Former U.S. House Speaker Kevin McCarthy once referred to former President Donald Trump as “Benito Mussolini,” a new book reveals.
“Romney: A Reckoning,” written by The Atlantic’s McKay Coppins, contains several revelations into what Trump’s Republican loyalists really thought about the former president behind closed doors. “Almost without exception,” Romney told Coppins, his U.S. Senate colleagues “shared my view of the president.”
It now appears the same can be said of some of Trump’s allies in the House of Representatives, too. When Trump accepted the Republican nomination for president at the 2016 Republican National Convention in Cleveland, several members of the U.S. House were in attendance. Writes Coppins:
Later, a Republican Congressman would tell him that after Trump’s speech ended, House Majority Leader Kevin McCarthy, who was seated in the convention hall, leaned over and whispered, “Benito Mussolini.” In public, McCarthy was an avid supporter of Trump, already in the process of turning his sycophancy into an art form. (He would eventually become famous for assigning an aide in his office to sort through packs of Starbursts and fill a jar with just the pinks and reds so that he could present Trump with his favorite flavors.)

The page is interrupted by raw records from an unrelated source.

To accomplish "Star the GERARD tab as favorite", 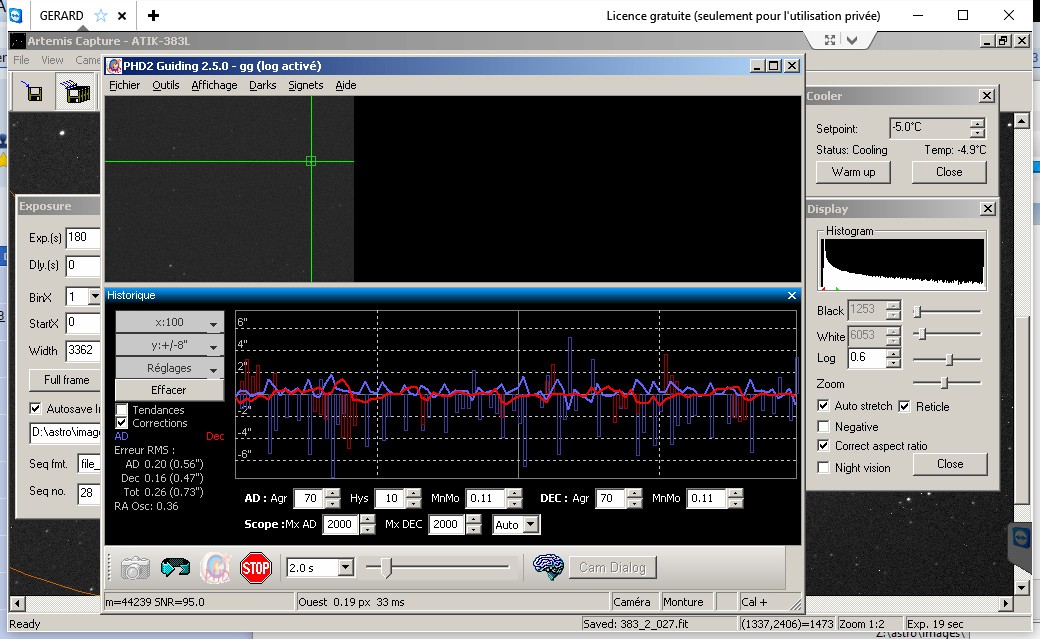I will pos(101,16).
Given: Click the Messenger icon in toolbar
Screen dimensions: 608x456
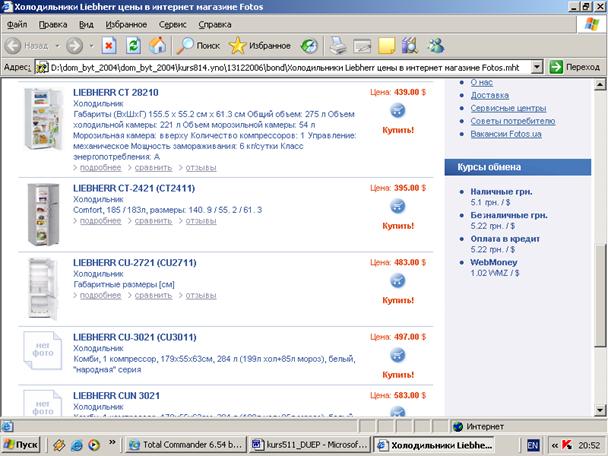Looking at the screenshot, I should coord(436,45).

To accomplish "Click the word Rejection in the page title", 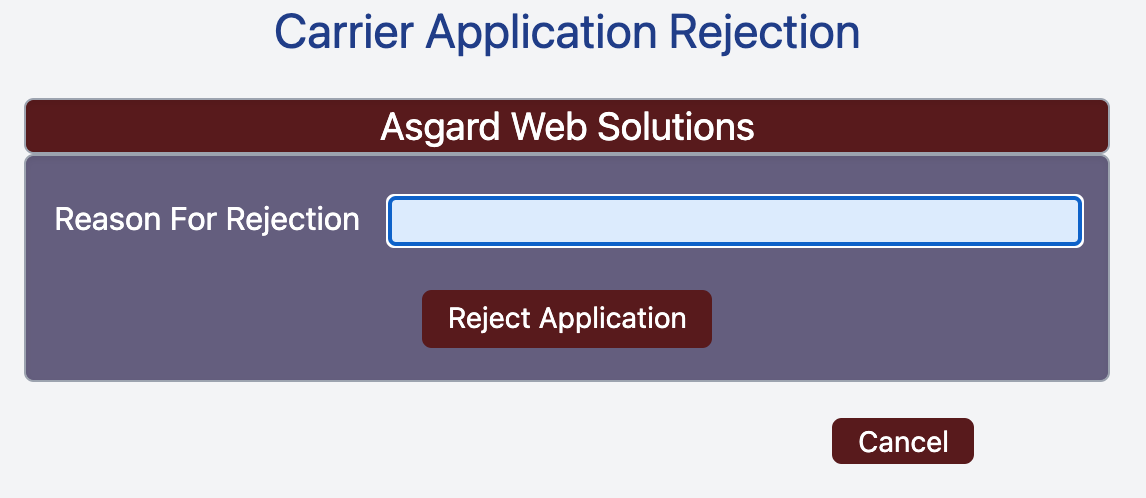I will 764,32.
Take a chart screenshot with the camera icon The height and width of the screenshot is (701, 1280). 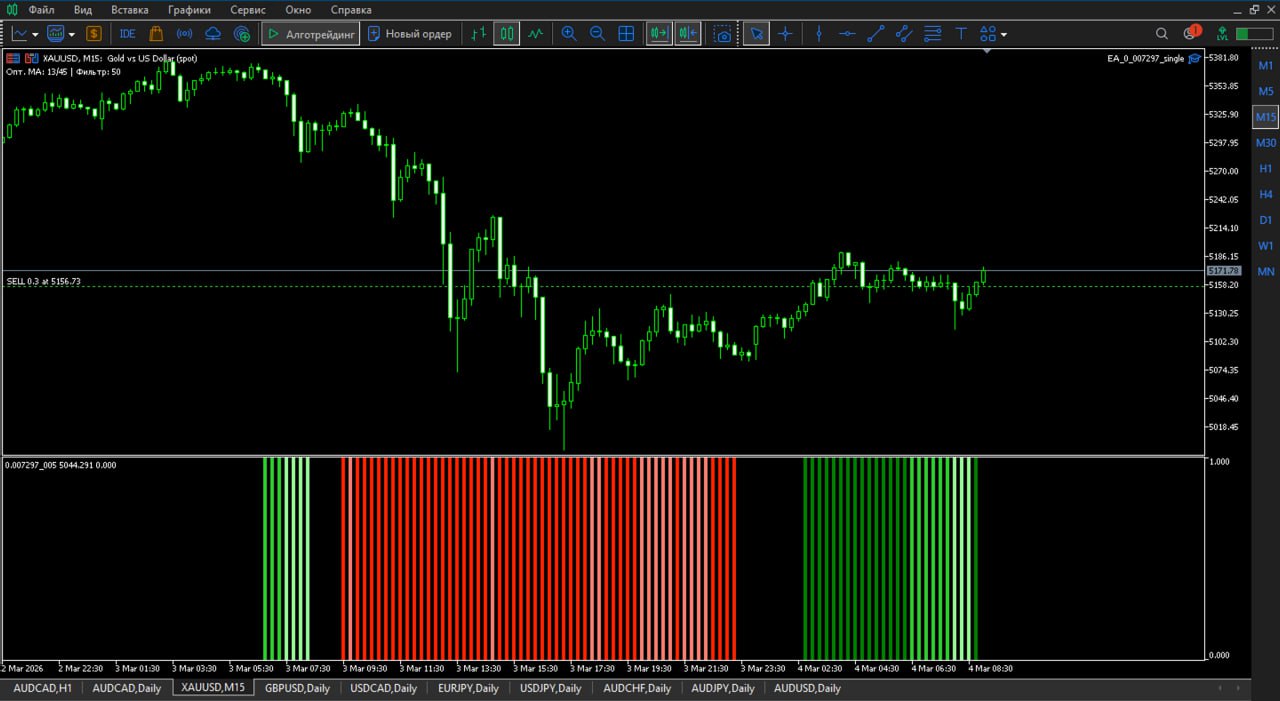[722, 33]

During Trump’s second impeachment, after Jan. 6, 2021, a Republican congressman told Romney that “he wanted to vote for Trump’s (conviction), but chose not to out of fear for his family’s safety.” On another occasion, when discussing the impeachment with colleagues, one senator told Romney he was “leaning toward voting to convict.” Other Republican senators “urged him to reconsider. You can’t do that, Romney recalled someone saying. Think of your personal safety, said another. Think of your children. The senator eventually decided they were right.”